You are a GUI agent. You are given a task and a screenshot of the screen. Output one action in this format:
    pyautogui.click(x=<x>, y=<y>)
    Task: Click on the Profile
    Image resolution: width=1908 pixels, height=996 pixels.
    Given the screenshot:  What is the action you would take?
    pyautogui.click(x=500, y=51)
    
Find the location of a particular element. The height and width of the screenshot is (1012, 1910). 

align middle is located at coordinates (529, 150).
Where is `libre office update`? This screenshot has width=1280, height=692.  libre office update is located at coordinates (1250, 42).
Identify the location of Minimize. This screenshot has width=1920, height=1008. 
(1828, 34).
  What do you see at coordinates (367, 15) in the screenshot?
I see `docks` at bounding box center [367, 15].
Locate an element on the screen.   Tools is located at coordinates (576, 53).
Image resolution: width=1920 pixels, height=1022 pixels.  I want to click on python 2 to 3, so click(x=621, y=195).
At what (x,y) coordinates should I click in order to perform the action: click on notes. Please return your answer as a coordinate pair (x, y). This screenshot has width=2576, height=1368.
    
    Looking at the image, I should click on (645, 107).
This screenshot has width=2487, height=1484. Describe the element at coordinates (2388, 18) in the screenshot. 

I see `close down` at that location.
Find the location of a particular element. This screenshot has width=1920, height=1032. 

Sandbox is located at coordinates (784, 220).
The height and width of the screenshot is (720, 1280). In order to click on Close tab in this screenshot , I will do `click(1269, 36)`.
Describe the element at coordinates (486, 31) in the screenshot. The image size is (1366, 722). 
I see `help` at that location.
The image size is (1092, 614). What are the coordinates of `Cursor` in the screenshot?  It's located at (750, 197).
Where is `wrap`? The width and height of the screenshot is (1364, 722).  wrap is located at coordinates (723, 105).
──────
* PROMPT: Put the records above into a JSON list of strings, with one string for each line and no blank lines.

* FINAL RESULT:
[
  "You are a GUI agent. You are given a task and a screenshot of the screen. Output one action in this format:",
  "    pyautogui.click(x=<x>, y=<y>)",
  "    Task: Click on the Profile",
  "    Image resolution: width=1908 pixels, height=996 pixels.",
  "    Given the screenshot:  What is the action you would take?",
  "    pyautogui.click(x=500, y=51)",
  "Find the location of a particular element. The height and width of the screenshot is (1012, 1910). ",
  "align middle is located at coordinates (529, 150).",
  "Where is `libre office update`? This screenshot has width=1280, height=692.  libre office update is located at coordinates (1250, 42).",
  "Identify the location of Minimize. This screenshot has width=1920, height=1008. ",
  "(1828, 34).",
  "  What do you see at coordinates (367, 15) in the screenshot?",
  "I see `docks` at bounding box center [367, 15].",
  "Locate an element on the screen.   Tools is located at coordinates (576, 53).",
  "Image resolution: width=1920 pixels, height=1022 pixels.  I want to click on python 2 to 3, so click(x=621, y=195).",
  "At what (x,y) coordinates should I click in order to perform the action: click on notes. Please return your answer as a coordinate pair (x, y). This screenshot has width=2576, height=1368.",
  "    Looking at the image, I should click on (645, 107).",
  "This screenshot has width=2487, height=1484. Describe the element at coordinates (2388, 18) in the screenshot. ",
  "I see `close down` at that location.",
  "Find the location of a particular element. This screenshot has width=1920, height=1032. ",
  "Sandbox is located at coordinates (784, 220).",
  "The height and width of the screenshot is (720, 1280). In order to click on Close tab in this screenshot , I will do `click(1269, 36)`.",
  "Describe the element at coordinates (486, 31) in the screenshot. The image size is (1366, 722). ",
  "I see `help` at that location.",
  "The image size is (1092, 614). What are the coordinates of `Cursor` in the screenshot?  It's located at (750, 197).",
  "Where is `wrap`? The width and height of the screenshot is (1364, 722).  wrap is located at coordinates (723, 105)."
]